Are the documents fake?

Nothing I’ve seen leads me to believe they are authentic. The Thornburgh-Boccardi report (pdf) makes painfully clear that the documents used in the “60 Minutes Wednesday” report were neither authenticated nor believable in many ways. They certainly did not come remotely close to meeting standards for air. The report, written by lawyers in a style only lawyers can love, found that the panel could not prove the documents to be forgeries. But, to this day, no one has discovered where they came from or who may have written them. In any case, it was CBS’ responsibility to prove they were authentic, not for anyone else to prove they were fake.

Points made in the report — from the failure to trace the documents to the conflicting statements given by Bill Burkett as to how he came into possession of them to questions raised by experts about them prior to air — lead me to conclude they are not authentic. And from various discussions, I haven’t found anyone else at CBS who believes otherwise.

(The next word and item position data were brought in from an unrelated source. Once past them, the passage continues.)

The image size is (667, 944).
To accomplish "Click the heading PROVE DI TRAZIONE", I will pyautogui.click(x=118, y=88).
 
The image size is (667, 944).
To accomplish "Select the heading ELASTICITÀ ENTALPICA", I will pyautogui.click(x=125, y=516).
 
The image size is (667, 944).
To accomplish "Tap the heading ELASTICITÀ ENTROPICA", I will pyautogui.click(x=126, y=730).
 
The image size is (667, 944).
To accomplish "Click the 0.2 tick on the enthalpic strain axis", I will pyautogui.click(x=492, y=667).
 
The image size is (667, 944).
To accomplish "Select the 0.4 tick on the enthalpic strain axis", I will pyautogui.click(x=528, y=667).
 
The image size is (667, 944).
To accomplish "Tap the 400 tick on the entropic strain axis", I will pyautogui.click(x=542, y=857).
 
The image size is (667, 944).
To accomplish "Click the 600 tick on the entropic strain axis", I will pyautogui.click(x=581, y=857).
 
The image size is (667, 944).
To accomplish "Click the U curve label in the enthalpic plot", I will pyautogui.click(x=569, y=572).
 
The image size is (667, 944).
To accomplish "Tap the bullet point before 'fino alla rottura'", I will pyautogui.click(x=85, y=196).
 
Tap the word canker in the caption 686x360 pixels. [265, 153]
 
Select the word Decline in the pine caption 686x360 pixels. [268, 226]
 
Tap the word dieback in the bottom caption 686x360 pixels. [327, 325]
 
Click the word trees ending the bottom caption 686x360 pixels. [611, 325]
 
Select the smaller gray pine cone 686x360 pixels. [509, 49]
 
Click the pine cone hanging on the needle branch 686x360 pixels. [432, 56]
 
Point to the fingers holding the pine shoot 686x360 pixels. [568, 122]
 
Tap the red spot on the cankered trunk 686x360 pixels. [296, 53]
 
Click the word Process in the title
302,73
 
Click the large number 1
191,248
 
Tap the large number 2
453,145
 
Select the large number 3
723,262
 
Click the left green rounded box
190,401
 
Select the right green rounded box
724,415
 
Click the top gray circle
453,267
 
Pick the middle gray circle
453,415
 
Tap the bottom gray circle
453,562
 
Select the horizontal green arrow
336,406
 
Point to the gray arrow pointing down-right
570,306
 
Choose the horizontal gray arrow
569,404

Some continue to claim that even if the documents are fake, the gist of the story is true somehow. Wrong. The documents were presented as evidence to prove the story’s accuracy. The fact that they have been discredited undermines the veracity of the entire story, and it’s not an acceptable defense of it.

Mapes’ contact with the John Kerry campaign is troubling by itself but more so when the contradictions are added. Mapes says she contacted Kerry spokesman Joe Lockhart to ask him to contact Bill Burkett as a condition of obtaining the documents. According to the panel, Mapes claims the subject of the documents was not discussed, nor was the story she was working on. Lockhart remembers it differently, saying Mapes told him about the story and the documents, going so far as to describe himself as feeling uncomfortable about the conversation.

The report does not find that political bias was a factor in rushing this flawed story to air in the heat of a hotly contested presidential campaign. I find it hard to believe some kind of bias, political or otherwise, did not play a role.

If the post-Rather, post-Mapes, post-Hewitt CBS News has the integrity and guts to undergo that kind of self-criticism on a regular basis, it’ll be a far better and far more trustworthy organization.

Major kudos are due to PublicEye blogger Vaughn Ververs for penning today’s piece, which is far more honest than 99% of anything written about the Memogate story in the rest of the MSM, and 100% better than anything in the self-described “watchdog of the press in all its forms.” I’m guessing Ververs isn’t the most popular guy within CBS today, but he may well be the most valuable member of their staff going forward.

For both of today’s linked articles, you should read the whole thing.

ANOTHER UPDATE: I also neglected to note that Ververs’ post has been up since last week (October 28). Bad day for dateline checking here at VodkaPundit, my apologies.